• [Assigned task] Reproduce each record exactly.

┏━━

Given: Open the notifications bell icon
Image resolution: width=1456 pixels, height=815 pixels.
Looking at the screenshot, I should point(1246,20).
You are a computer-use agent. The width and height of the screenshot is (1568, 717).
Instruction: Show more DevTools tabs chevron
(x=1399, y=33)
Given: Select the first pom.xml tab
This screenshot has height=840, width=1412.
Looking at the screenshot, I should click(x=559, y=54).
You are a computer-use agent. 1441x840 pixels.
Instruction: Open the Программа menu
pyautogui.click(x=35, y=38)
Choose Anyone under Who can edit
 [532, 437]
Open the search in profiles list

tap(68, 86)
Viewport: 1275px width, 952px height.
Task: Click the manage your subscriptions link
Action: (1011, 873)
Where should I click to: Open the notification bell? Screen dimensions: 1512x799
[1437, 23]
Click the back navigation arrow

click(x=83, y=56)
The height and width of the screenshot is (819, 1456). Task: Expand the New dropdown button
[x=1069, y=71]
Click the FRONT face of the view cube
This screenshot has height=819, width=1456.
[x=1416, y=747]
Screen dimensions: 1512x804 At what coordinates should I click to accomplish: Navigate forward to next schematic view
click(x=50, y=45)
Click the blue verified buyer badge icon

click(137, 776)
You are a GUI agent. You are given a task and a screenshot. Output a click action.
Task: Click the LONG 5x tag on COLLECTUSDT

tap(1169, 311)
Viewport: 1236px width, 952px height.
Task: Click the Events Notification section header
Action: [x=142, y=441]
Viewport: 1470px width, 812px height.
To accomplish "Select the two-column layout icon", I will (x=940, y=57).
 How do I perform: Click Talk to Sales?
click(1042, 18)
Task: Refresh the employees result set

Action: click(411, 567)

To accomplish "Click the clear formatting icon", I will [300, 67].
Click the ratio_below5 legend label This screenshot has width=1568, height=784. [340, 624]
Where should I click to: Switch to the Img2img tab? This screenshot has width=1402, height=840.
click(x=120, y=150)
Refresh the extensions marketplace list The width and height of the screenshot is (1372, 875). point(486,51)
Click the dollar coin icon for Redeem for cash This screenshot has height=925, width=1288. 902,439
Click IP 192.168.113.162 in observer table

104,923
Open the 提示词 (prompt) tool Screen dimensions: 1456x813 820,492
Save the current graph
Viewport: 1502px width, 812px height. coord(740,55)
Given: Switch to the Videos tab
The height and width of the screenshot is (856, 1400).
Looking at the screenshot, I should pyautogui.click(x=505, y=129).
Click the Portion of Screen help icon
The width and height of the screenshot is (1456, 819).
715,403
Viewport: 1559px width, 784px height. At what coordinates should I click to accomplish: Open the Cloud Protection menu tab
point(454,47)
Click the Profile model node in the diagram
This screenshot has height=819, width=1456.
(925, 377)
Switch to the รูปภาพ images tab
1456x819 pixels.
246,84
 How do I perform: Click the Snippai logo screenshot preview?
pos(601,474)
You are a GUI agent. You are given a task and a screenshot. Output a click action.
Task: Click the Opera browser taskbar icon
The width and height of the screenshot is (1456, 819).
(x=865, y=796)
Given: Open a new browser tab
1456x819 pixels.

┗━━

• [Result for this exercise]
Given: Open the notifications bell icon
Image resolution: width=1456 pixels, height=815 pixels.
Looking at the screenshot, I should point(1246,20).
You are a computer-use agent. The width and height of the screenshot is (1568, 717).
Instruction: Show more DevTools tabs chevron
(x=1399, y=33)
Given: Select the first pom.xml tab
This screenshot has height=840, width=1412.
Looking at the screenshot, I should click(x=559, y=54).
You are a computer-use agent. 1441x840 pixels.
Instruction: Open the Программа menu
pyautogui.click(x=35, y=38)
Choose Anyone under Who can edit
 [532, 437]
Open the search in profiles list

tap(68, 86)
Viewport: 1275px width, 952px height.
Task: Click the manage your subscriptions link
Action: (1011, 873)
Where should I click to: Open the notification bell? Screen dimensions: 1512x799
[1437, 23]
Click the back navigation arrow

click(x=83, y=56)
The height and width of the screenshot is (819, 1456). Task: Expand the New dropdown button
[x=1069, y=71]
Click the FRONT face of the view cube
This screenshot has height=819, width=1456.
[x=1416, y=747]
Screen dimensions: 1512x804 At what coordinates should I click to accomplish: Navigate forward to next schematic view
click(x=50, y=45)
Click the blue verified buyer badge icon

click(137, 776)
You are a GUI agent. You are given a task and a screenshot. Output a click action.
Task: Click the LONG 5x tag on COLLECTUSDT

tap(1169, 311)
Viewport: 1236px width, 952px height.
Task: Click the Events Notification section header
Action: [x=142, y=441]
Viewport: 1470px width, 812px height.
To accomplish "Select the two-column layout icon", I will (x=940, y=57).
 How do I perform: Click Talk to Sales?
click(1042, 18)
Task: Refresh the employees result set

Action: click(411, 567)

To accomplish "Click the clear formatting icon", I will [300, 67].
Click the ratio_below5 legend label This screenshot has width=1568, height=784. [340, 624]
Where should I click to: Switch to the Img2img tab? This screenshot has width=1402, height=840.
click(x=120, y=150)
Refresh the extensions marketplace list The width and height of the screenshot is (1372, 875). point(486,51)
Click the dollar coin icon for Redeem for cash This screenshot has height=925, width=1288. 902,439
Click IP 192.168.113.162 in observer table

104,923
Open the 提示词 (prompt) tool Screen dimensions: 1456x813 820,492
Save the current graph
Viewport: 1502px width, 812px height. coord(740,55)
Given: Switch to the Videos tab
The height and width of the screenshot is (856, 1400).
Looking at the screenshot, I should pyautogui.click(x=505, y=129).
Click the Portion of Screen help icon
The width and height of the screenshot is (1456, 819).
715,403
Viewport: 1559px width, 784px height. At what coordinates should I click to accomplish: Open the Cloud Protection menu tab
point(454,47)
Click the Profile model node in the diagram
This screenshot has height=819, width=1456.
(925, 377)
Switch to the รูปภาพ images tab
1456x819 pixels.
246,84
 How do I perform: Click the Snippai logo screenshot preview?
pos(601,474)
You are a GUI agent. You are given a task and a screenshot. Output a click action.
Task: Click the Opera browser taskbar icon
The width and height of the screenshot is (1456, 819).
(x=865, y=796)
Given: Open a new browser tab
1456x819 pixels.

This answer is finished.